Speakers
Description
Background:
In 2020, in sub-Saharan Africa, 25% of new human immunodeficiency virus (HIV) infections occurred among young women aged 15-24 years. Specifically, in Uganda, the HIV prevalence is three times higher among young women aged 15-24 years at 2.9% compared to 0.8% among their male counterparts. HIV status disclosure is a gateway to the preventive health services. We set out to estimate the prevalence of HIV status disclosure to current male sexual partners before the first sexual intercourse, and the predictors among the adolescent girls and young women living with HIV (AGYWLHIV) in a semi-rural northern Uganda.
Methods
In a cross-sectional study design, a consecutive sample of the AGYWLHIV was recruited from six antiretroviral therapy clinics between November 2022 and April 2023. Participants were administered an interviewer-guided questionnaire. They were specifically asked whether they have ever disclosed their HIV status to their current male sexual partners. They were also asked about their socio-demographics, sexual and reproductive health profiles, knowledge and perceptions of dual protection methods, and safer conception methods for AGYWLHIV. The Statistical Package for Social Sciences (SPSS) 26 was the software used for the statistical analysis. Percentages to estimate prevalence, Chi-square tests to assess associations, simple and multivariate modified Poisson regression to identify predictors were conducted. Statistical significance was set at p < 0.05 and 95% confidence intervals (CI) were considered.
Results:
Overall, 423 participants with a median age of 22 (IQR 4.0) years participated in the study. The prevalence of HIV status disclosure to the current male sexual partners before the first sexual intercourse was found at 73.3% (95% CI 69.0-77.5).
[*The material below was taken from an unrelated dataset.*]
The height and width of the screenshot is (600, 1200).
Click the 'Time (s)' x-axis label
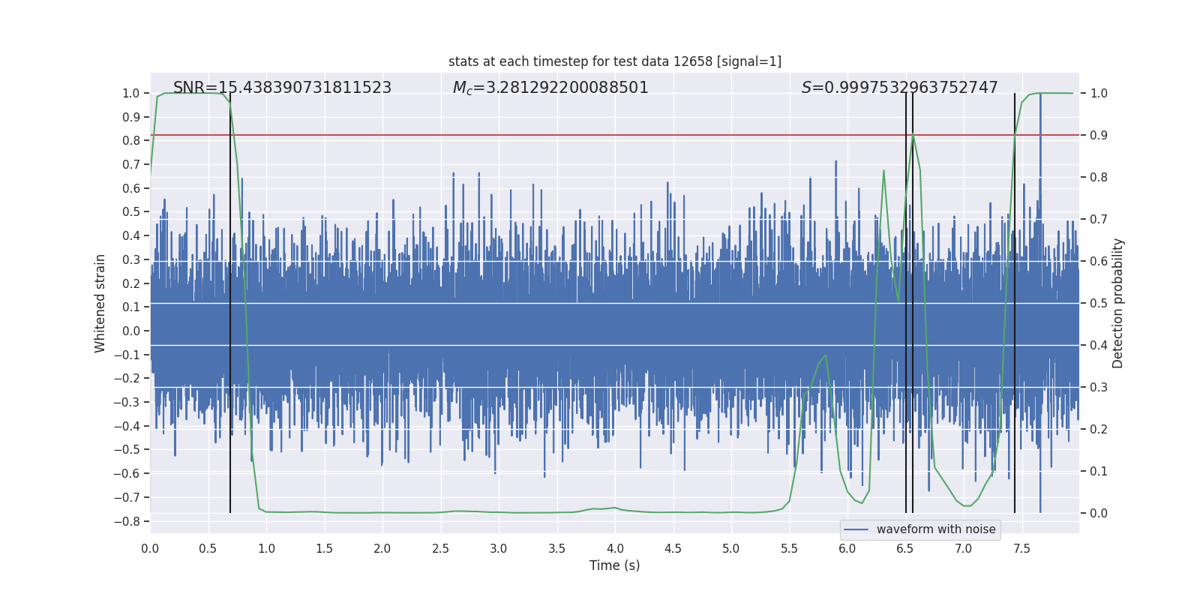(614, 566)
The prevalence of disclosure of the HIV status of the current male sexual partners to the young women living with HIV was 64.5% (95% CI 59.9–69.0). The prevalence of two-way disclosure of HIV status was 54.4% (95% CI 49.6–59.1) among the couples. The predictors for HIV status disclosure were found to include the women's knowledge of their HIV status (APR 1.1 (95% CI 1.0-1.2), p 0.032), knowledge of their male partner's HIV status (APR 0.8 (95% CI 0.7-0.9), p 0.003), and the male sexual partners' disclosure of their HIV status to the women (APR 0.7 (95% CI 0.5-0.9), p <0.016).
Conclusions:
About three-fourths of the AGYWLHIV in semi-rural northern Uganda disclosed their HIV status to their current male sexual partners before their first sexual intercourse. The predictors of disclosure included the women's knowledge of their HIV status, knowledge of their current male sexual partner's HIV status, and the current male sexual partner's reciprocal disclosure of their HIV status. To enhance HIV disclosure rates, knowledge of HIV status should be enhanced among a couples through post-test, and disclosure counseling for both individuals and couples is recommended as part of the routine HIV testing, treatment, and care programs. Future studies should consider using the disclosure process model should to allow investigations into the HIV status disclosure decision-making process, events, mediators, and outcomes. Furthermore, future studies on the motivations for HIV status disclosure preferably using qualitative approaches are also highly recommended.